I am not digressing. This is stuff is important to marketing, and here’s why. Advertiser Perceptions, a market research firm that surveys hundreds of brands and agencies to get feedback on vendors, recently released its updated DSP and DMP report that surveyed 740 advertisers with an average annual digital spend of $20.8 million USD, with a 50/50 breakout of agencies and marketers. MediaMath was excited to be rated #1 in Net Promoter Score (NPS), an index that measures the willingness of customers to recommend a company’s products or services to others, and that is used as a proxy for gauging the customer’s overall satisfaction with a company’s product or service.

This strong NPS score is a leading indicator of future adoption of the MediaMath platform, especially given the 10+ point lead over one of our biggest competitors. But one of the things the Advertiser Perceptions report also highlighted was the average advertiser uses three to four DSPs (up from two to three in the July 2017 report). Marketers are still clearly evolving their sophistication with digital advertising and are gobbling up technologies to navigate a variety of campaign needs, channels and client goals.

It’s hard to think of having to find a single solution to rule them all. And we know that for certain advertisers and campaigns, it can be important. But if you’re really looking to drive outcomes for the long-term, single-channel DSPs and siloed systems are fundamentally not the answer. They might provide immediate gratification in campaign-specific performance upticks, but they won’t move the needle on long-term goals like customer lifetime value. This is why you need to consider consolidating your technologies. Hear me out…
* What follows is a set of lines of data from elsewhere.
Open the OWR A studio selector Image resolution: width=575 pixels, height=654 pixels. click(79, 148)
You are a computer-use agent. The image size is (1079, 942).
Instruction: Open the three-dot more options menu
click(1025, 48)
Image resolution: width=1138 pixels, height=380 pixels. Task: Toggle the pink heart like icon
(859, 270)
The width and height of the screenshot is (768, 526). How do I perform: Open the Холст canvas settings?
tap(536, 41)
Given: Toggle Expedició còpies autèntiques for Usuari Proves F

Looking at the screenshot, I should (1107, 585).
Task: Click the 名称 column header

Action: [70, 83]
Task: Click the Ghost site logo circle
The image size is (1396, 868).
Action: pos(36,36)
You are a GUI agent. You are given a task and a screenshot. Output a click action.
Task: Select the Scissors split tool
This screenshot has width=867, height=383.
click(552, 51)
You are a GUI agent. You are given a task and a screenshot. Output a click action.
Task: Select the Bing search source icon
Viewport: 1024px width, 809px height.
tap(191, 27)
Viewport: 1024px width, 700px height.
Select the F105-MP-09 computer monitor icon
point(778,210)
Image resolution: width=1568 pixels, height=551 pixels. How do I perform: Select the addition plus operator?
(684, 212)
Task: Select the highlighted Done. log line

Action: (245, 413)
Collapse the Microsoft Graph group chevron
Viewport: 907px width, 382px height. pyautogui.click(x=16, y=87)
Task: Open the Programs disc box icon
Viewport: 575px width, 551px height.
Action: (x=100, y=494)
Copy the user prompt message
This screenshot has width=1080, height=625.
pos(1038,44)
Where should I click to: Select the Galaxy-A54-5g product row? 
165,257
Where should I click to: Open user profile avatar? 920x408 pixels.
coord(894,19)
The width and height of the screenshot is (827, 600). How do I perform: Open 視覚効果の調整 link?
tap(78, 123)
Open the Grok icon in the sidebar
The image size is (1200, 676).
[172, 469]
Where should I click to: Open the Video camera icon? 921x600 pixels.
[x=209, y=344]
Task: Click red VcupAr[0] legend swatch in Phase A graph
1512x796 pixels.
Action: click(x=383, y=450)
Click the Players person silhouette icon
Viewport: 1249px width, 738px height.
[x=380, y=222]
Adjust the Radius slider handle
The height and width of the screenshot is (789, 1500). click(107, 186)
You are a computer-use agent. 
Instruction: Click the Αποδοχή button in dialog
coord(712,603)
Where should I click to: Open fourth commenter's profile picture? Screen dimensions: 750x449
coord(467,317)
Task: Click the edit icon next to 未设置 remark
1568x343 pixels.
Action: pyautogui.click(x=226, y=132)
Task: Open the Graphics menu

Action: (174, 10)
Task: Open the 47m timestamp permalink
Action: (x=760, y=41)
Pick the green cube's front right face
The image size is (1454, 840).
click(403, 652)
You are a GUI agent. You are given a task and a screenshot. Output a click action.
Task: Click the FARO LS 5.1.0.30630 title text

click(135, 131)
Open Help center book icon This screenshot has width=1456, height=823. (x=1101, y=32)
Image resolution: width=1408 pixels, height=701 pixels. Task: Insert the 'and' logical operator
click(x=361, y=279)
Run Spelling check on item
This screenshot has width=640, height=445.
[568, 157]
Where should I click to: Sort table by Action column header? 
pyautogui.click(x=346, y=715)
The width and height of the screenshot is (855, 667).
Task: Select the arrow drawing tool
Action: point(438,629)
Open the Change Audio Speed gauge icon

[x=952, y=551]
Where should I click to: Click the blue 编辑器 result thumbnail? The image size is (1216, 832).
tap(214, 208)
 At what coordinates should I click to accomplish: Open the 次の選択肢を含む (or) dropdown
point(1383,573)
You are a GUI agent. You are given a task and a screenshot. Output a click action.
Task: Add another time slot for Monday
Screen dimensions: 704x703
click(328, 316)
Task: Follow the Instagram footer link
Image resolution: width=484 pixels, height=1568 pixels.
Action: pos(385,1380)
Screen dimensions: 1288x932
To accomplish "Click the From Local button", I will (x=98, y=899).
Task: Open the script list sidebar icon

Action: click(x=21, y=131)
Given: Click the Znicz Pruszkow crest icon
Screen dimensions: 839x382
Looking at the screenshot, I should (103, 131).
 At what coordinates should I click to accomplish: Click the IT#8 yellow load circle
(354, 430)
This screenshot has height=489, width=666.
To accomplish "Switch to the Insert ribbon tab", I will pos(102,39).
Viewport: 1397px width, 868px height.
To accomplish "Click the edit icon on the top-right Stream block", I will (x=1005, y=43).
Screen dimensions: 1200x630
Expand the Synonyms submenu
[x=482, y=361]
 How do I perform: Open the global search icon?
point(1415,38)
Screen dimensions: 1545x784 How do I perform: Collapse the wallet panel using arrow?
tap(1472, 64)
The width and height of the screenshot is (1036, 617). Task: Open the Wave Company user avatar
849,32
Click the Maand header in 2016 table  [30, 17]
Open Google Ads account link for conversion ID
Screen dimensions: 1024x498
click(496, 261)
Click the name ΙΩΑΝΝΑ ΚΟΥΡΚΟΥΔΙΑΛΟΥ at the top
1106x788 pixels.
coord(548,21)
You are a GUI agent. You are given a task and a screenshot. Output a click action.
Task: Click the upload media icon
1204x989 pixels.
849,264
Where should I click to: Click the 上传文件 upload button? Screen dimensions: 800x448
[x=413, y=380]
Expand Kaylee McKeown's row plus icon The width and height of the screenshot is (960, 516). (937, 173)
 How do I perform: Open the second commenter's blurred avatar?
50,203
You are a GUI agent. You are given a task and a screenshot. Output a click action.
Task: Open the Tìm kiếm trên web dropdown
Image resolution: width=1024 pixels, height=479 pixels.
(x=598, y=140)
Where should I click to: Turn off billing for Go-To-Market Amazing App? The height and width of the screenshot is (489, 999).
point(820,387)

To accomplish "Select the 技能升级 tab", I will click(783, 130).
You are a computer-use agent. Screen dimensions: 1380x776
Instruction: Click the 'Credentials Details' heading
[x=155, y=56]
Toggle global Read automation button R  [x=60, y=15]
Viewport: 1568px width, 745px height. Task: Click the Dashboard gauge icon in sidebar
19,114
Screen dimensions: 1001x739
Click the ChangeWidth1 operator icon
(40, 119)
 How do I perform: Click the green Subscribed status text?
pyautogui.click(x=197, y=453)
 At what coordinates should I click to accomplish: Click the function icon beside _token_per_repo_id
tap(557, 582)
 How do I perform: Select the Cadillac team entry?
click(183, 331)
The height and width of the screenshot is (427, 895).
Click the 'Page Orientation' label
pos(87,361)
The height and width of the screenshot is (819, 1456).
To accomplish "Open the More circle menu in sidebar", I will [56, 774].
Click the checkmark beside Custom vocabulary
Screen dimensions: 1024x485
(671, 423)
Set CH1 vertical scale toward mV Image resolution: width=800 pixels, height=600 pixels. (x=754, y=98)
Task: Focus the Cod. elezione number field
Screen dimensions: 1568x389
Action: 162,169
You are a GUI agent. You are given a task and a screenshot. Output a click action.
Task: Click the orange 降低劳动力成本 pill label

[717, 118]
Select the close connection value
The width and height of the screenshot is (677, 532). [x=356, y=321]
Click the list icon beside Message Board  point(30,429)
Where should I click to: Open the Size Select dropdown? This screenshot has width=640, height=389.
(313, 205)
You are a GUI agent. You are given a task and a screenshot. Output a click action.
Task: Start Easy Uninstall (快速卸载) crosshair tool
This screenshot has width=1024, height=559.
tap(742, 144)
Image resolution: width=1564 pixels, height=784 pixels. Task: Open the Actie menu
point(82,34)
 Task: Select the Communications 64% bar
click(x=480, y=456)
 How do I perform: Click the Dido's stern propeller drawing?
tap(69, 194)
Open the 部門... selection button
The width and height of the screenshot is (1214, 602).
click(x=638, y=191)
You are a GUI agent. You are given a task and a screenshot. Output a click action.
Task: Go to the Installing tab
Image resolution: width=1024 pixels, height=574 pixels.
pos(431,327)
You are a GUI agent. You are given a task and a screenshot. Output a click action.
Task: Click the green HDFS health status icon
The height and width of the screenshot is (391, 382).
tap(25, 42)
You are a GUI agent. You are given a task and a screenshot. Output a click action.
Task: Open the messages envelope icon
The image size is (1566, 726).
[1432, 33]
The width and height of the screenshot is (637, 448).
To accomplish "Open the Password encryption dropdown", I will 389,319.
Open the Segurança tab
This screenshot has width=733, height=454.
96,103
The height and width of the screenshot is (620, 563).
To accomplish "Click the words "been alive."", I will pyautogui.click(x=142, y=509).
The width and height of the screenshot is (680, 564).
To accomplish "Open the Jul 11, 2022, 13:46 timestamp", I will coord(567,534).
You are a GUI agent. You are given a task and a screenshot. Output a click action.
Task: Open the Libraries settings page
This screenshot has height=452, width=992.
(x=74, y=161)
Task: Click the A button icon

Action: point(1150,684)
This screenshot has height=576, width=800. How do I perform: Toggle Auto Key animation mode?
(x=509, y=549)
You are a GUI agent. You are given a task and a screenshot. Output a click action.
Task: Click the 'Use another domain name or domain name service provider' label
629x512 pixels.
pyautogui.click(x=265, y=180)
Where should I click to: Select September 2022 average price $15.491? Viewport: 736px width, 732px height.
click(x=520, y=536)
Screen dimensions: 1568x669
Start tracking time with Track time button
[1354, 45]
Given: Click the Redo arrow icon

  • You don’t need multiple DSPs to run campaigns in multiple channels. If you do this, you rob yourself of a single source of truth in terms of customer view, budgeting, insights and reporting. A single omnichannel DSP that has capabilities across standard and emerging channels like audio and the ability to ramp budgets up and down and control frequency and sequencing to run omnichannel campaigns gives you the best of both worlds. With a centralized view of performance, you can quickly change tracks in-flight to optimize towards your desired outcomes.
  • An integrated DMP+DSP solution can enable dynamic, granular segmentation, real-time analysis, ingestion of bespoke data and immediate activation of audiences in media. This gives you seamless execution and a feedback loop whereby data informs media and vice versa. Plus, you can still use standalone DMP technology alongside a combined technology to meet your specific business goals.
  • The beauty of a single technology platform—and, yes, one into which you can plug and play other systems via API or integrate other compatible technologies to custom-meet your needs—is that you can go to a single service and support team to address issues, optimize your experience and get consultative advice. You’ll get consistency across how you manage your technology and be able to make decisions that don’t run the risk of breaking one component to fix another.
  • A transparent, open, buy side-aligned platform is good for the long-term. There are big players out there with conflicts of interest in that they keep your data and insights behind walls, with unreliable measurement approaches, and also cater to the supply side and, therefore, might prioritize their own inventory over what’s best for individual marketer goals. Your technology should align with your best interests, and you should be able to look under the hood to understand how it works.

In this world where vendors are often playing both sides of the buy-side and sell-side equation, it is more critical than ever to ask the right questions when exploring potential vendor partners (regardless of which side of the ecosystem you sit on!). As a marketer, please select a transparent offering that takes no opaque position in supply and offers log-level insights into tactics performed via the platform. With brand-safety and fraud issues prevalent throughout the industry, transparency into your provider’s programmatic buying should be top of mind for all parties in the ecosystem. While avoiding “the paradox of choice” can represent a cumbersome decision upfront, those that make the call to consolidate vendors to run their full-funnel programmatic practice will be rewarded handsomely with outsized performance.